Kesepakatan menghidupkan kembali TPP—kini berubah nama menjadi Kemitraan Komprehensif dan Progresif Trans-Pasifik (CPTPP)—ini ditandatangani pekan ini di Chile. CPTPP ditargetkan sudah diratifikasi pada 2019.
Dihidupkannya kembali kemitraan komprehensif ini menandai babak baru perdagangan global dan membuktikan, kendati tanpa AS, era perdagangan bebas atau pakta perdagangan yang sifatnya multilateral belum berakhir. Intinya, dunia tidak harus menunggu AS untuk bergerak. Kepemimpinan Jepang memainkan peran kunci dalam usaha menghidupkan kembali blok perdagangan yang awalnya diharapkan bisa mengimbangi kekuatan pengaruh regional China ini.
Selain menghidupkan kembali pakta perdagangan ini, keberhasilan negara-negara anggota CPTPP adalah merevisi beberapa ketentuan kontroversial yang diusulkan AS, yang selama ini dianggap bisa mengancam bukan saja keberlanjutan TPP, melainkan juga perekonomian anggota. Ketentuan tersebut adalah terkait dengan penyelesaian sengketa antara investor dan pemerintah (ISDS) dan ketentuan tentang hak cipta.

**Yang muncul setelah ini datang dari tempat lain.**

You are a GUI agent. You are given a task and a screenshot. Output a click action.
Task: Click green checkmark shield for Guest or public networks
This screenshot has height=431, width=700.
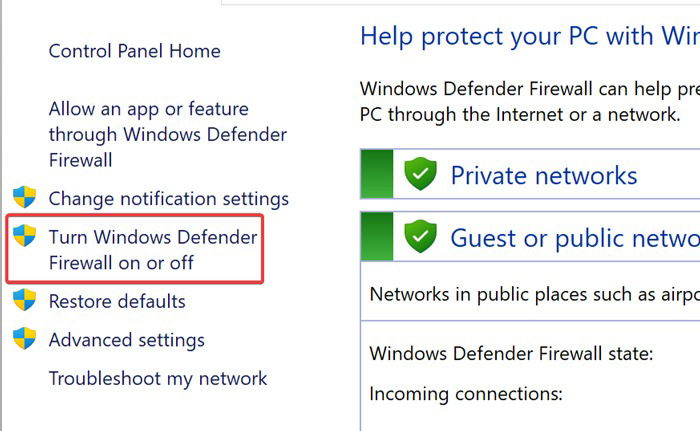(420, 236)
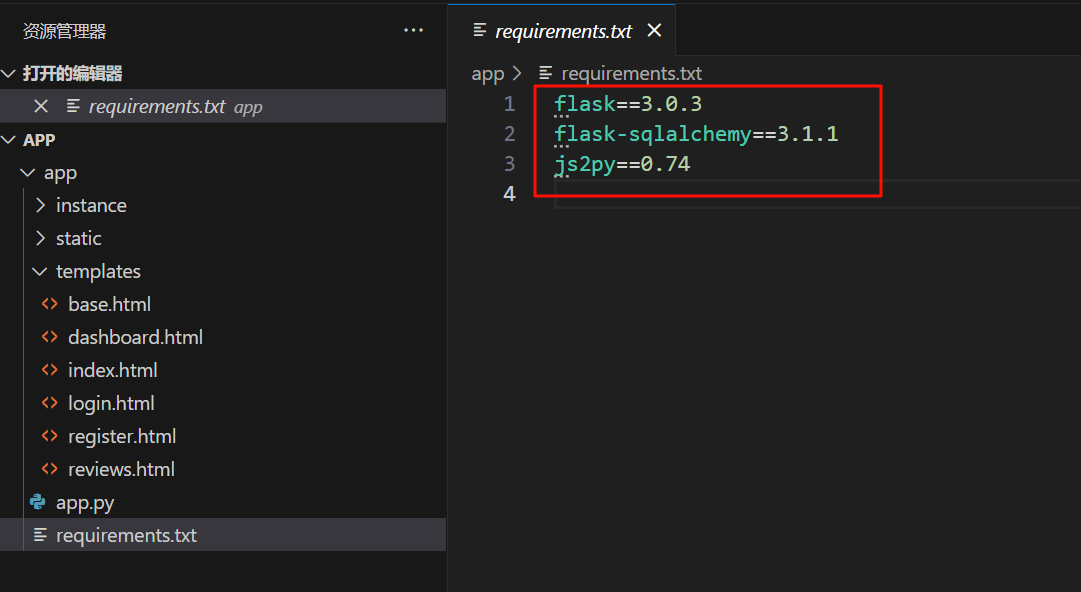Collapse the APP workspace section
The image size is (1081, 592).
tap(9, 140)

AS, sebagai pemrakarsa TPP pada masa pemerintahan Barack Obama, menarik diri dari keanggotaan TPP saat Donald Trump berkuasa. Trump dalam upaya memenuhi janji kampanye menggerakkan kembali ekonomi AS, menerapkan kebijakan America First yang restriktif dan proteksionis.
Kebijakan AS ini mengancam rezim perdagangan bebas dunia dan juga pertumbuhan perdagangan global yang sempat stagnan beberapa tahun terakhir pascakrisis keuangan global 2008. Pada gilirannya, mandeknya perdagangan global juga mengancam pertumbuhan ekonomi dunia.

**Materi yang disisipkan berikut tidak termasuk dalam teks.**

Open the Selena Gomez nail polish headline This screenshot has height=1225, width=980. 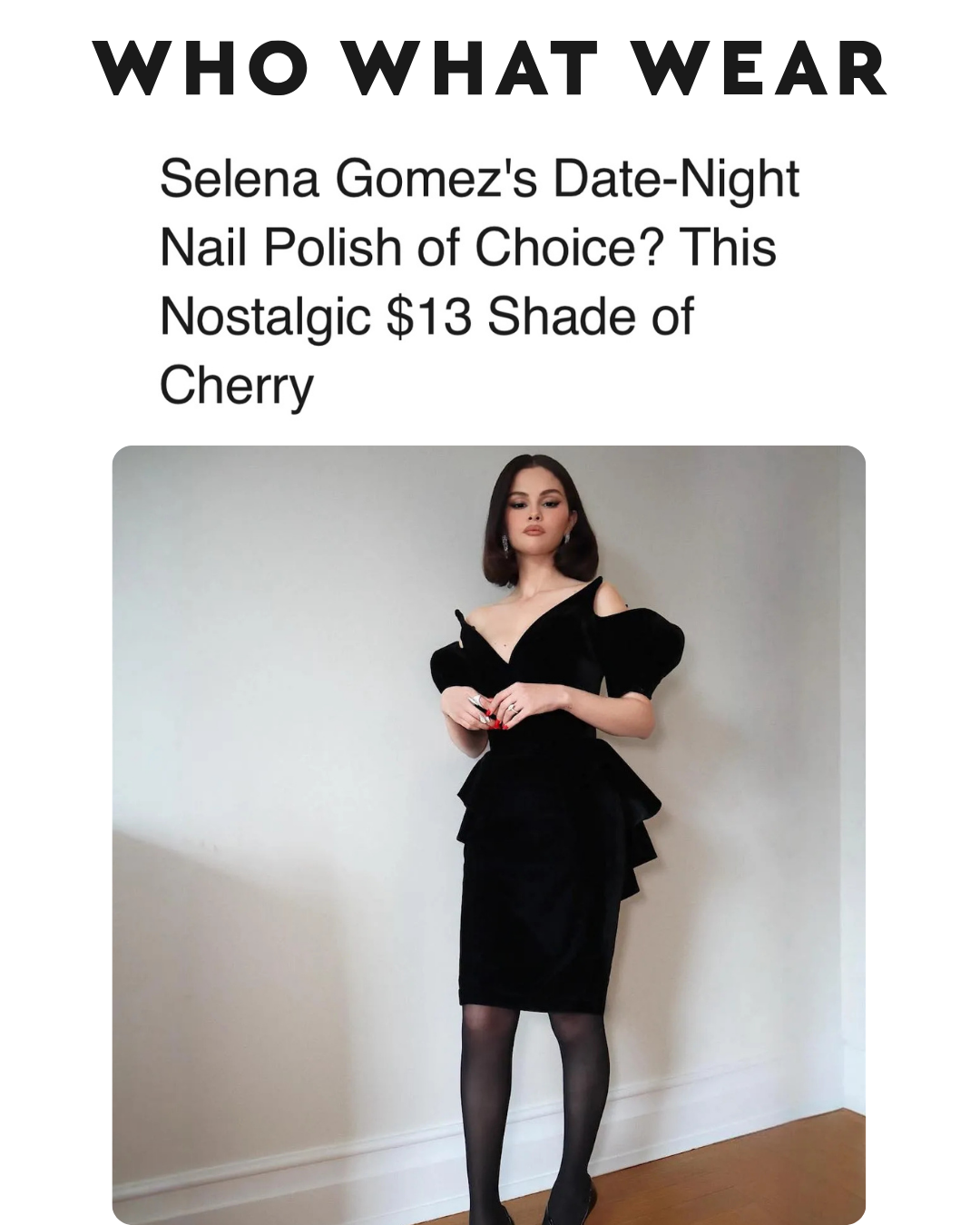coord(479,282)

Sementara pada saat yang sama, negara-negara lain agresif melanjutkan membuat kesepakatan-kesepakatan dagang multilateral, seperti Jepang-Uni Eropa (UE) dan UE-Mercosur. Terbentuknya CPTPP ini kian menuntun pada isolasi AS yang di bawah Trump mengobarkan potensi perang dagang lewat rencana penerapan tarif impor baja dan aluminium baru-baru ini.
Kendati tanpa AS, CPTPP mewakili kekuatan ekonomi dan dagang yang signifikan, salah satu blok dagang terbesar dunia, merangkul pasar yang sangat besar, meliputi lebih dari 500 juta penduduk, dengan produk domestik bruto (PDB) total 13,5 triliun dollar AS atau 13,4 persen PDB dunia.
Blok ini dimungkinkan kian kuat jika bisa merangkul negara-negara di kawasan Trans-Pasifik lain, termasuk beberapa negara yang sempat menyatakan tertarik bergabung, seperti Indonesia, Korsel, dan Inggris.